がばっと、ロウがわたしの身体を抱きしめる。
「泣いてるの? ……そうか、景生っち……」
そんなロウの言葉でわたしは、自分の頬がぬれていることに、初めて気がついた。
慌てて手の甲でぬぐう。
ああ、冷たい。
「……」
「! ……ロイズ……」
ロウと、悪魔の視線が交差する。
どういうことかはわからないが、知り合いのようだ。
悪魔はひゅるるとワイヤーを回収すると、ふうとため息をついた。呆れているのか、思い通りにいかなくて怒っているのか、わからない。
「何をした」
「別に? ただ、ちょっと仲間の力を借りたのさ」
そう言って、ロウはふっと背後に視線を送った。
その視線をたどると、そこには。
「よお、馬鹿弟子。泣き顔も悪くはねえなあ」
「……ひげ面師匠」
ルキノが、やはり煙草をふかせながら、立っていた。
わたしの言葉で、少し眉をひそめる。
どうやらカンに障ったようだ。
「なるほど。『言ノ葉』か」
頷いて、悪魔は身構えた。
しかしルキノは鳥居によしかかったまま、動かない。
いっそ切り刻まれてしまえばいいのに。
「……逃げよう、トラコ」
そんな様子をみつめていたわたしの肩を掴んで、一度身体を離すと、ロウは真剣な顔でみつめてきた。
顔が近い。
そしてついでに、声のトーンが、低い。
ありきたりで、お決まりの台詞も、ロウがいえばもっともらしく聞こえるから、不思議だ。
まあ、それと従うかは、別の話だが。
「お断りします。わたしは逃げません」
わたしは悪魔から視線をそらさずに、呟いた。
じじいのカタキは、なんとしてもわたしが、うちたい。
「あの景生っちが命をかけて、君を守ったんだ。無駄にしちゃいけないんだよ」
ロウの必死な顔。
必死な、言葉。
視線を外さざるをえない。
ロウを、みつめざるをえない。
ああ、なんで貴方は、いつだって。
「逃がすものか」
「「!」」
悪魔の声が、不意に響いた。
カツ、カツ、と徐々にこちらに向かってくる。
よくみれば身体自体は無事だが、その衣服はところどころ焼け焦げていた。
ガラガラと神社が焼け落ちていく。
……ああ、消火活動も、できない。
「おうおう。
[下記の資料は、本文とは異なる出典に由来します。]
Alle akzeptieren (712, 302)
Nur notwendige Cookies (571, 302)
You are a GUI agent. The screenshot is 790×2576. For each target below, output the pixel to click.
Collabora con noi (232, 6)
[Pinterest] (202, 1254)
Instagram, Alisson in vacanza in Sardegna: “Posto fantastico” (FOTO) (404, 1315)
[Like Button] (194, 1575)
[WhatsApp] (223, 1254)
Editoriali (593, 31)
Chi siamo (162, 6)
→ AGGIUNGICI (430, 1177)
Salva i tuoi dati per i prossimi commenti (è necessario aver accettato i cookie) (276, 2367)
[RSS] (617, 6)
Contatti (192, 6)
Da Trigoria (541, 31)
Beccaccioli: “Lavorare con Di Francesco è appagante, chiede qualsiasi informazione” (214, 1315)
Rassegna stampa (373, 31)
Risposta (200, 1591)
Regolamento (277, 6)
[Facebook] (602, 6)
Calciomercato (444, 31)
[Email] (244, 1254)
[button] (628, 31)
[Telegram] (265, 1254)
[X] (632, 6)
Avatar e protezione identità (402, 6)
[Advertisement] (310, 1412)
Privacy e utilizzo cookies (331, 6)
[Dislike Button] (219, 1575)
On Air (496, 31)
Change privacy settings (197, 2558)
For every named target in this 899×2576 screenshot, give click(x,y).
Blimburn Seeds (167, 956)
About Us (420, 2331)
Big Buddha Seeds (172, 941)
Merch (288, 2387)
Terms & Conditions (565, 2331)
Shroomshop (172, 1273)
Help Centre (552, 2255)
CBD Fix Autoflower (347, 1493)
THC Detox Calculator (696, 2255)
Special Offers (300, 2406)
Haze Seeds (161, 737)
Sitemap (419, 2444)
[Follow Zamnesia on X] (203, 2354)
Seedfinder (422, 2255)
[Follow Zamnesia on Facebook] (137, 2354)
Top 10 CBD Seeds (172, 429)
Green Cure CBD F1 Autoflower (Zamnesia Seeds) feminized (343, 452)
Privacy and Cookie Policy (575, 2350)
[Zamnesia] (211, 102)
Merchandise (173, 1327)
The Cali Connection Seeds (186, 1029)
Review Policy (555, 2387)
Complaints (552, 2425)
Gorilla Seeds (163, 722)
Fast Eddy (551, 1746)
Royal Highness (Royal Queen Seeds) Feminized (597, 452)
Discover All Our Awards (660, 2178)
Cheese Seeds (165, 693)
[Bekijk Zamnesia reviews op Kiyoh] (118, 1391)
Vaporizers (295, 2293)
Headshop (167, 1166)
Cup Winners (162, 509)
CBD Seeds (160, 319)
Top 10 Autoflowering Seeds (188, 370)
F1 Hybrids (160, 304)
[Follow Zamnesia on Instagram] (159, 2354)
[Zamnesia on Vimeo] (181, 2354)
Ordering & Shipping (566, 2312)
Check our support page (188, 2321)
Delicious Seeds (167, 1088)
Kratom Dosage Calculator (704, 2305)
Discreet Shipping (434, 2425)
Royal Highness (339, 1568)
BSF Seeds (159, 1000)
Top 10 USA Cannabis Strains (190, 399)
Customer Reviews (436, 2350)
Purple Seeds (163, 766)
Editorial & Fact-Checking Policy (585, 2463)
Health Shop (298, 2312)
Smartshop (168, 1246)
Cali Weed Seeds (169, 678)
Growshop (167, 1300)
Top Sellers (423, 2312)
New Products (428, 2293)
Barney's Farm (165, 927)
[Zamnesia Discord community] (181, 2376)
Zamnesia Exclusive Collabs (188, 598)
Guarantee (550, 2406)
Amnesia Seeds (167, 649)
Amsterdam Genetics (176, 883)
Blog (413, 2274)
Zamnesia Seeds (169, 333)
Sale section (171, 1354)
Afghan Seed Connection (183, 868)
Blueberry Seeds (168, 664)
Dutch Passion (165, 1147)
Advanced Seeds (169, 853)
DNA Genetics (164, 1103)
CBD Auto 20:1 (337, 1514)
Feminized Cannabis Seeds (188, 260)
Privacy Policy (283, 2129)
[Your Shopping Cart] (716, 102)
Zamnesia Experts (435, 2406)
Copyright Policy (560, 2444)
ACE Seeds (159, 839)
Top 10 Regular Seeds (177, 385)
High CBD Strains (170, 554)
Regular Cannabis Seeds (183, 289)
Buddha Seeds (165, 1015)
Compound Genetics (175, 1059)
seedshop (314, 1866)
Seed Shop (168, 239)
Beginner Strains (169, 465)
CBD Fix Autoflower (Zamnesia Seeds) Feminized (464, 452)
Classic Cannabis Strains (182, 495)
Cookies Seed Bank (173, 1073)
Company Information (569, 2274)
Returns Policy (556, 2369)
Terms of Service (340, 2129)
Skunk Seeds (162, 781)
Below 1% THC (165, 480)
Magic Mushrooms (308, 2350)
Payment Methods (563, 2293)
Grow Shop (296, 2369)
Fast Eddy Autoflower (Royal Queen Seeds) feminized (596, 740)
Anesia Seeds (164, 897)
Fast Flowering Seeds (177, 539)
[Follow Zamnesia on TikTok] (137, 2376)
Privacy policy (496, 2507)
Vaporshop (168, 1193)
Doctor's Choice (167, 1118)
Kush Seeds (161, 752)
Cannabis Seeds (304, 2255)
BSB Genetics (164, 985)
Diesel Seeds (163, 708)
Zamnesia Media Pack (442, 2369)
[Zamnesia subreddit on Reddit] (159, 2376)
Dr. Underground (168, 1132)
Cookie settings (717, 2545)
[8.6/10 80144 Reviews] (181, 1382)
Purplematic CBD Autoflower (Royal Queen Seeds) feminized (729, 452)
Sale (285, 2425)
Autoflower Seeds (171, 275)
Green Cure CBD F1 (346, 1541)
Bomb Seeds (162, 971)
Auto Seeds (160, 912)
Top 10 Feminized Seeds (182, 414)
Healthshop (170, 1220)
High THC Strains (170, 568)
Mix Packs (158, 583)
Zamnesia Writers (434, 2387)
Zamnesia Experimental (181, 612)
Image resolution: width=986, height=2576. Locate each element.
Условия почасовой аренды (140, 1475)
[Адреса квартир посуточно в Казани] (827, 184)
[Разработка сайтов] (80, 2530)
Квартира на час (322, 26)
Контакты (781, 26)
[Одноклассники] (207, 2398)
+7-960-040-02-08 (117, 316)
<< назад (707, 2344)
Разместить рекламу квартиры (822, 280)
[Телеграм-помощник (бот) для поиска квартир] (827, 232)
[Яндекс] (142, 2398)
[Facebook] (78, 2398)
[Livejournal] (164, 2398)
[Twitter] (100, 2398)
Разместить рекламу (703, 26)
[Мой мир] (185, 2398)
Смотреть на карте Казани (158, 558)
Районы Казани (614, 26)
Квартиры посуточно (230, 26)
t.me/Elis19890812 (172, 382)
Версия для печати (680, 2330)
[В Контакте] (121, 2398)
分が悪いのはそっちだぜ? なんたって、悪魔が三人もいるんだからよ、こっちには」
相変わらず鳥居によりかかったまま、腕を組んで、ルキノは不敵に笑った。
「三人?」
「おうよ。おーい、でてきていいぞー」
ルキノが森に向かって、叫んだ。
悪魔は辺りをみわたして、身構えた。……が、応答はまるでない。
数秒して、鼻を鳴らす。
「ふん。お得意のハッタリか? ハインリッヒの出来損ないと放浪者の貴様に、このオスカー家である某は、負けん。安心しろ昔のよしみだ。痛みなく殺して…ぐふっ!」
刹那、悪魔の身体が、横にぶっ飛んだ。
続けざまにみえたのは、目の前の悪魔よりも鮮やかな、綺麗な、それでいて真っ赤な炎のような、髪。
――レオンだ。
「おいホスト。せっかく仕事を譲ってやったのに、何しやがんだコラ」
ひどく不機嫌な顔をしたレオンが、服をぱんぱんと払いながらたっていた。
風に黒いロングコートが、なびく。
「俺はな、抹殺が専門なんだよ。あっさり居場所バラしてんじゃねえよこのダメ男」
「うっせえ。せっかく非番だったのにそこにいたテメェが悪いだろうが」
「お前がちゃんと働くか、見に来たんだよ」
それはもっともらしい意見だった。
レオンの身体に炎がまといはじめる。
吹っ飛ばされた悪魔は、ふらふらと立ち上がった。
……これが、悪魔同士の、戦い。
思わず、刀を握る手に、力が入る。
「俺とこの小僧がテキトーにやってやっからよ、お前ら二人はバロックんとこでもいってな。邪魔だ邪魔」
やっと、ルキノは鳥居から背を離した。
逃げる?
どいつも、こいつも。
そんな、ふぬけたことを。
「……お断りします」
ギロリ、とわたしはひげ面を睨んだ。
どくんどくんと鼓動が激しい。
気を抜いたら、失神してしまいそうだ。
まだ血潮は冷めない。殺意も、冷めない。
これがいわゆる、アドレナリンがでている状況なのだろうか。
はたまた、わたしは。
たった一人の保護者を失ったことで――、死に場所を、探しているのだろうか。
ぱんっ
刹那、わたしの頬に、衝撃がきた。
「こんなこともわかんねーのか? 今のお前、おかしいくらいにクールじゃねえよ? 状況判断もできねーか?」
「……!」
目の前に、ひげ面が立っていた。
ひどく怒った、顔で。
いや、どちらかといえば、無表情、なのだろうか。
「少し頭冷やせ。肉親亡くして自暴自棄になって、死んでやるってか? そんなことしたら、この神社立て直すのは誰なんだ? あ? もしかしてそんな大事なことまで投げ出すほど、自暴自棄になって?
――今お前がやらなきゃなんねーこと、何だ!」
神社が崩れ落ちる音が、わたしの耳に届いた。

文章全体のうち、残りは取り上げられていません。